I’m happy to report that I am finishing my fourth day in Antarctica. It’s been a busy time, so not much to post during the week. Maybe more over the weekend.
The Flight
We flew in on Monday, November 21st, aboard the last C-17 of the season. A C-17 is a massive cargo jet, but can only fly early in the season; later flights are on LC-130s, which are propeller planes, and thus somewhat slower. It’s a 5-hour flight (8-hours on an LC-130), but there’s more opportunity to get up and walk around than on a commercial flight.
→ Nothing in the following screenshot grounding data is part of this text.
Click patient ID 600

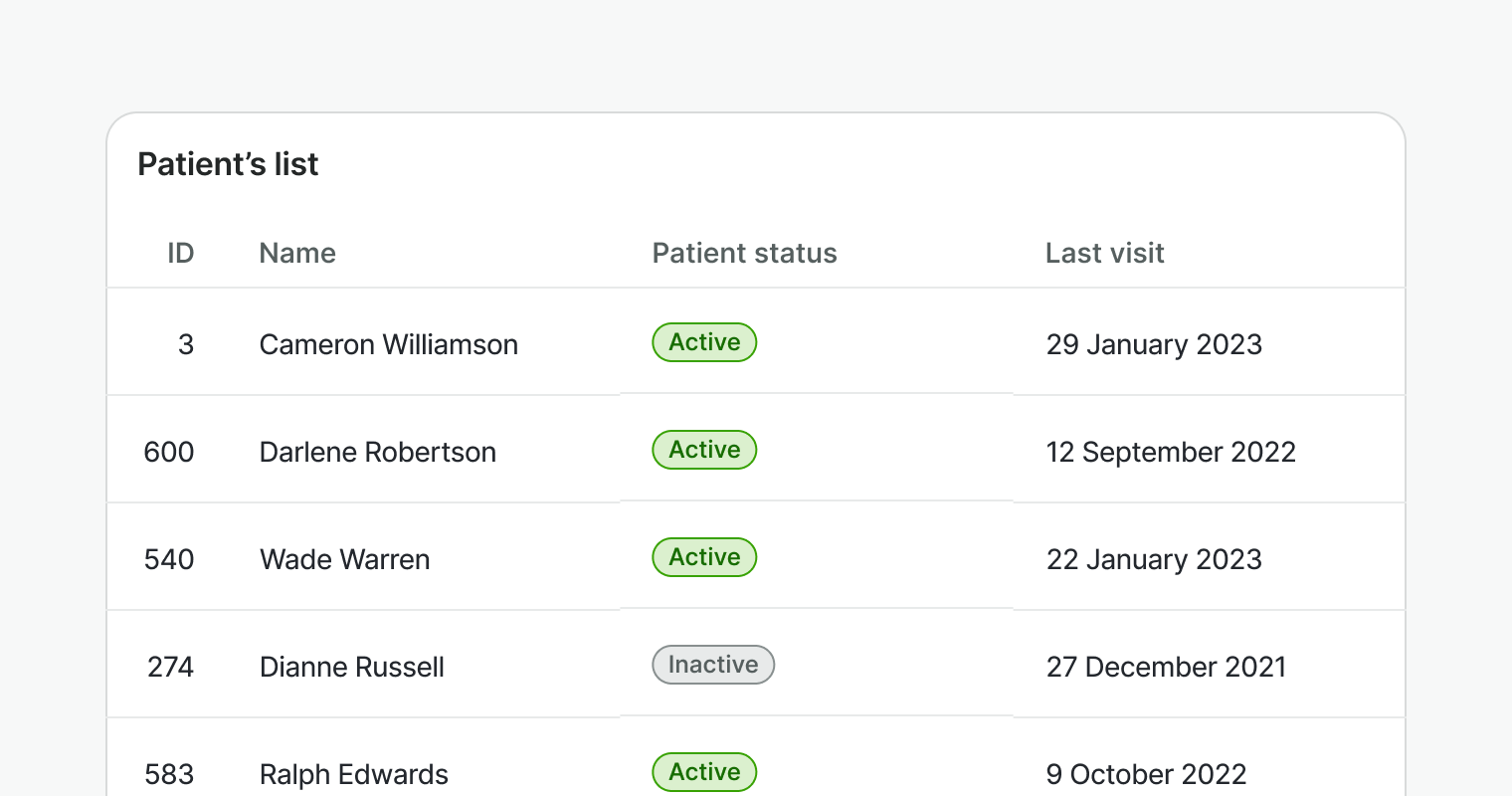coord(169,452)
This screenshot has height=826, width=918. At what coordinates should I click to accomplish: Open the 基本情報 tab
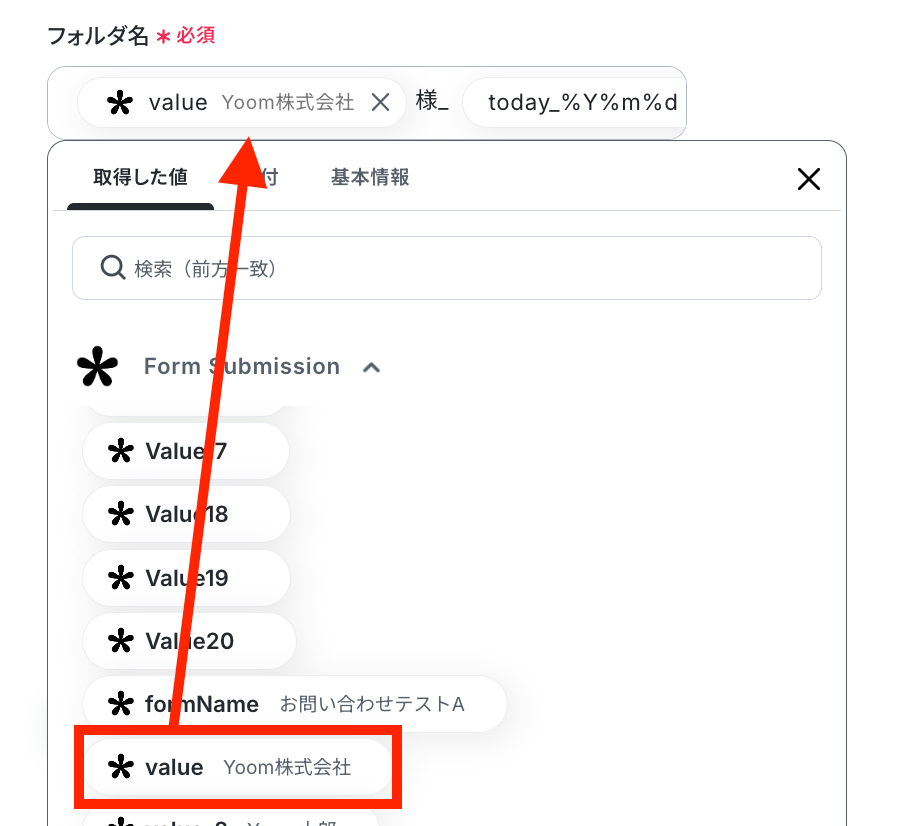tap(370, 177)
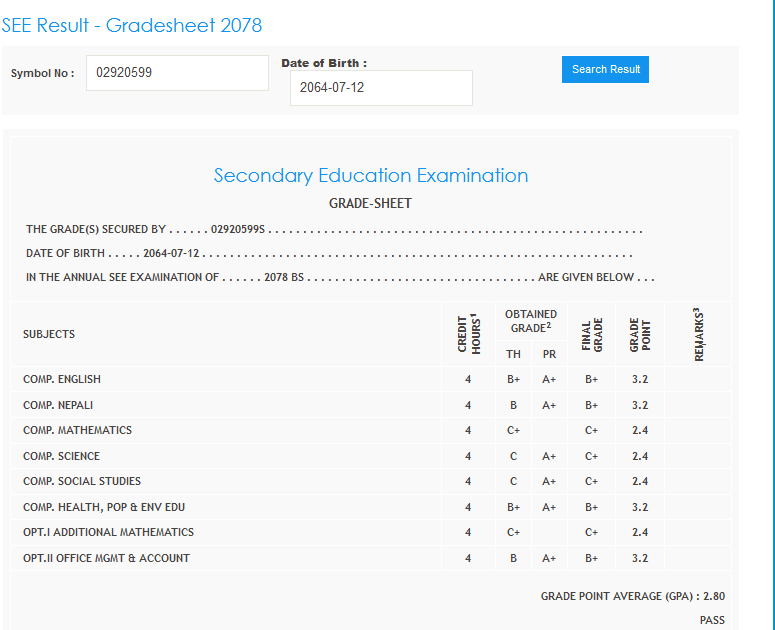Select the COMP. ENGLISH subject row

[x=62, y=379]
From here there’s an hour-ish slow, careful drive to town in a massive vehicle called the Kress. Then an arrival briefing, keys to your room, dinner, and waiting a few hours for your bags to be unloaded.
Ross Island
McMurdo Station is on Ross Island, a volcanic island hosting Mt. Erebus, the world’s southernmost active volcano. The contrast between black ice and white snow is incredibly striking. It’s a seaside community, but doesn’t feel like one: sea ice on one side, the continental ice shelf on the other.
I took a stroll out to Hut Point with some of the other SPIDER folks. Hut Point is a peninsula off Ross Island, named after the hut visible at center left. This hut was built in 1902, for the British National Antarctic Expedition led by Robert Falcon Scott. It is kept preserved as a historical site. So is the cross at right: a memorial for George Vinson, who perished here in that year.
The cluster of buildings on the far shore left of center are McMurdo station. The big brown buildings in the middle foreground of that cluster are our main dormitories. The sea ice is visible to the right. To get to the Long Duration Balloon (LDB) facility where I work we head straight ahead over the ridge – more on that another day.